:: Entries shown ::

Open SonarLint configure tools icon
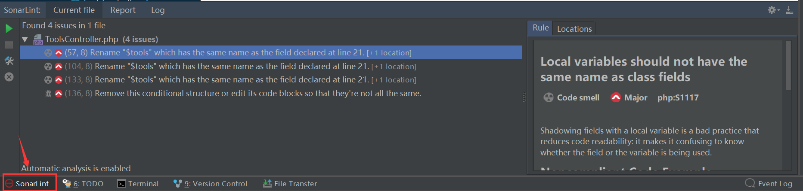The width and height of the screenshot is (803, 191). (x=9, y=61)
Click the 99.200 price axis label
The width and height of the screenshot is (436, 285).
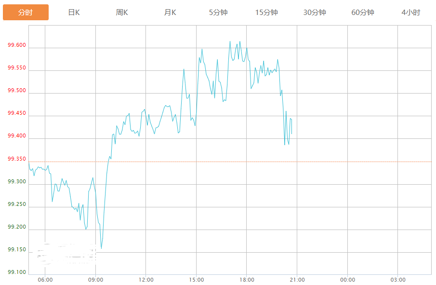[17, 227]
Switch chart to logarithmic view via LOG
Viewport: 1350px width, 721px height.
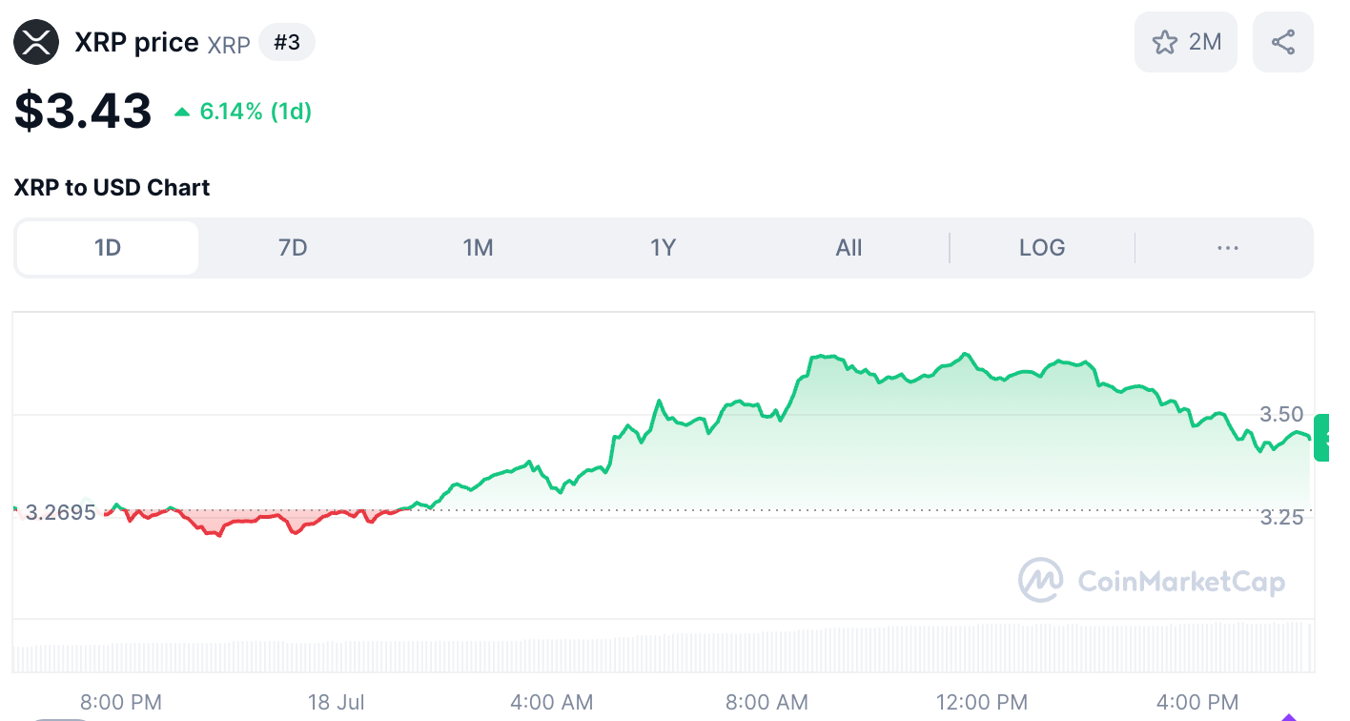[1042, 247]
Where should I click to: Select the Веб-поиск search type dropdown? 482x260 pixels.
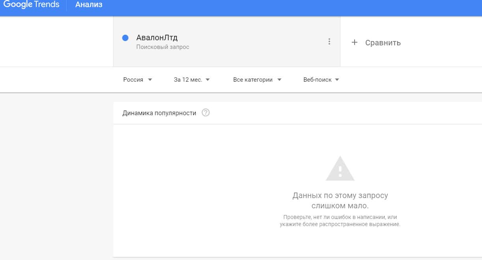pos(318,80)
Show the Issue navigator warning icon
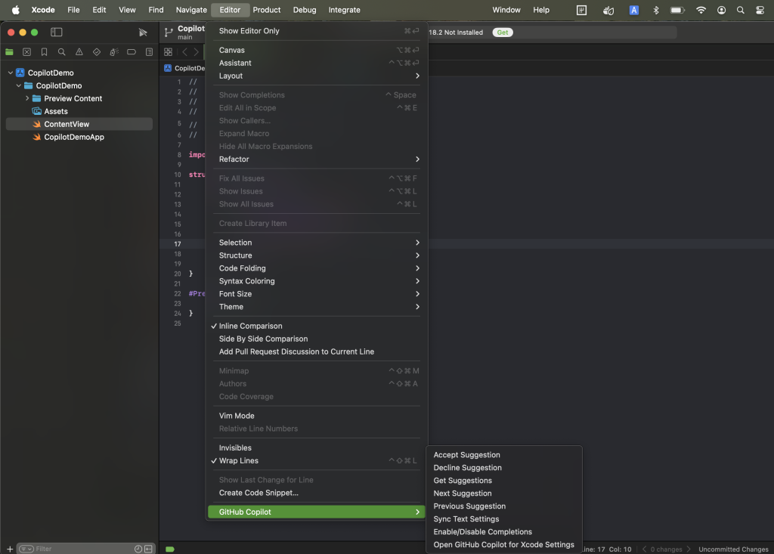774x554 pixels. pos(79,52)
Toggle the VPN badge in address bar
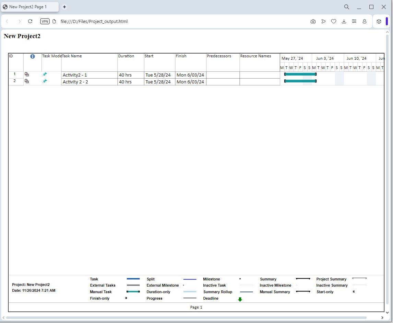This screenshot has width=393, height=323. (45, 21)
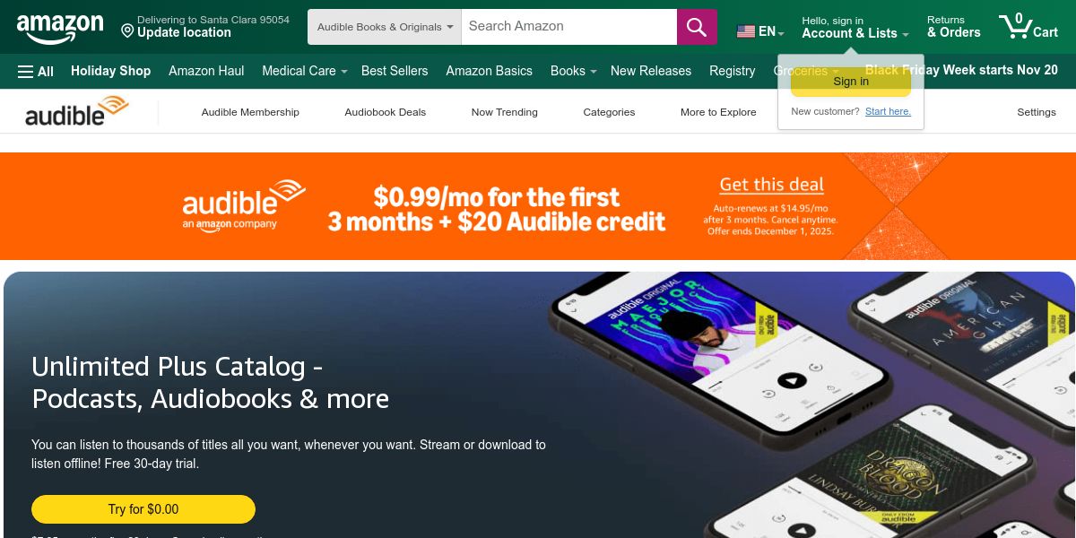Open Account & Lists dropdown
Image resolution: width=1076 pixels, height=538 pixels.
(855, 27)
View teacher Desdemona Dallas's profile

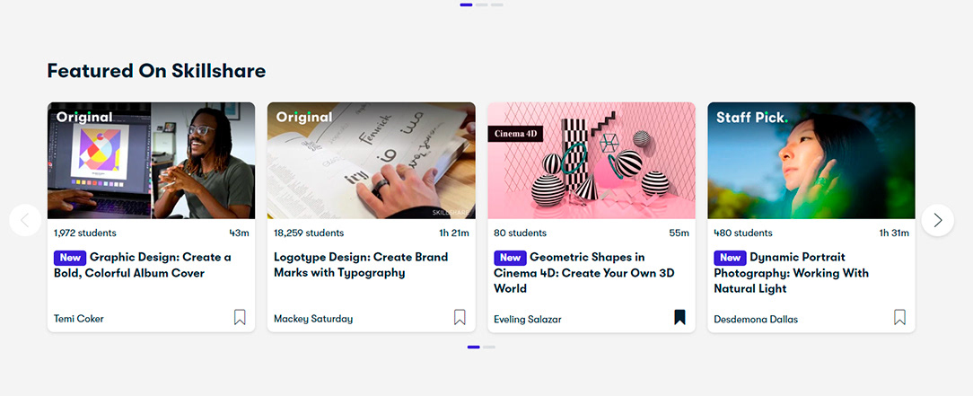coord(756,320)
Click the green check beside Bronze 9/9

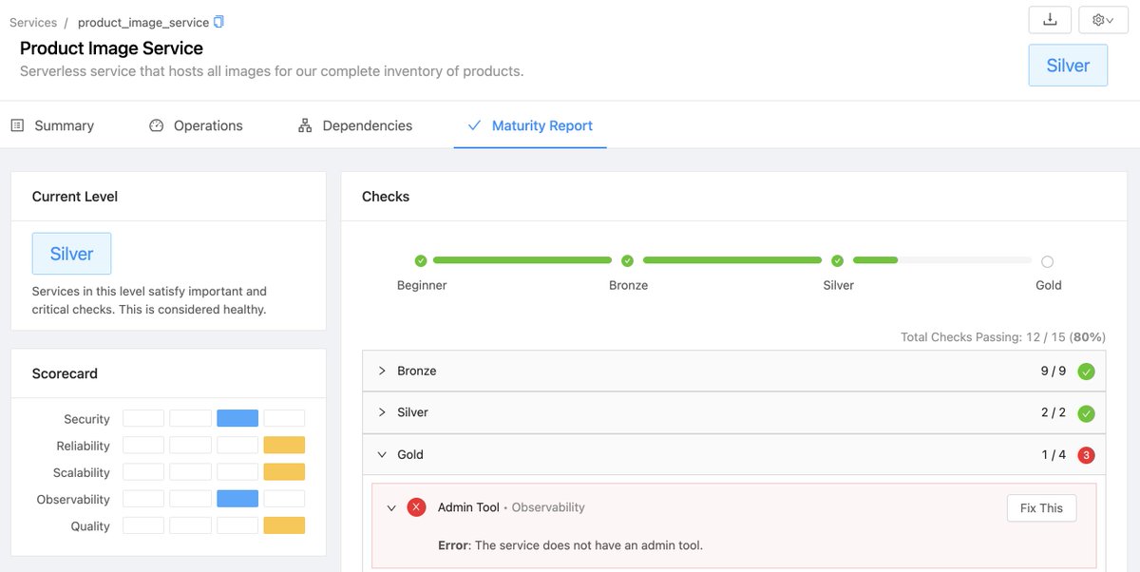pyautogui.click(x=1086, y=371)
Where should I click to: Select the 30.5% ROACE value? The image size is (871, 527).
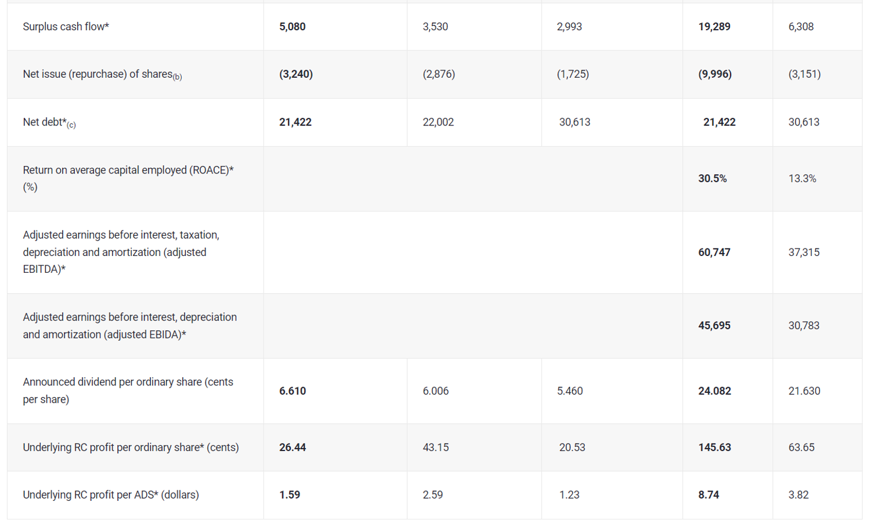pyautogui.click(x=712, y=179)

:::
:: Entries shown ::

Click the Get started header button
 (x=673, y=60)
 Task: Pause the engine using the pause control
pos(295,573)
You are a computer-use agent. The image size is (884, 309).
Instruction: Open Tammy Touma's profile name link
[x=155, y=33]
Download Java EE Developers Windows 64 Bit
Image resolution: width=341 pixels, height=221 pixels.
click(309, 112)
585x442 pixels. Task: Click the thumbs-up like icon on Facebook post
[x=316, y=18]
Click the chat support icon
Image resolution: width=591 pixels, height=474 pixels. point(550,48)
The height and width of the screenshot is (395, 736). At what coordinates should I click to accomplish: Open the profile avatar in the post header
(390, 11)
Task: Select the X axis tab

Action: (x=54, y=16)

:::

Using the records above, repeat exactly the run of lines that starts with the line with "Open SonarLint configure tools icon" and goes on through the line with "Switch chart to logarithmic view via LOG"; omit each picture.

- [Response to this exercise]
Open SonarLint configure tools icon
The width and height of the screenshot is (803, 191). (x=9, y=61)
Click the 99.200 price axis label
The width and height of the screenshot is (436, 285).
[17, 227]
Switch chart to logarithmic view via LOG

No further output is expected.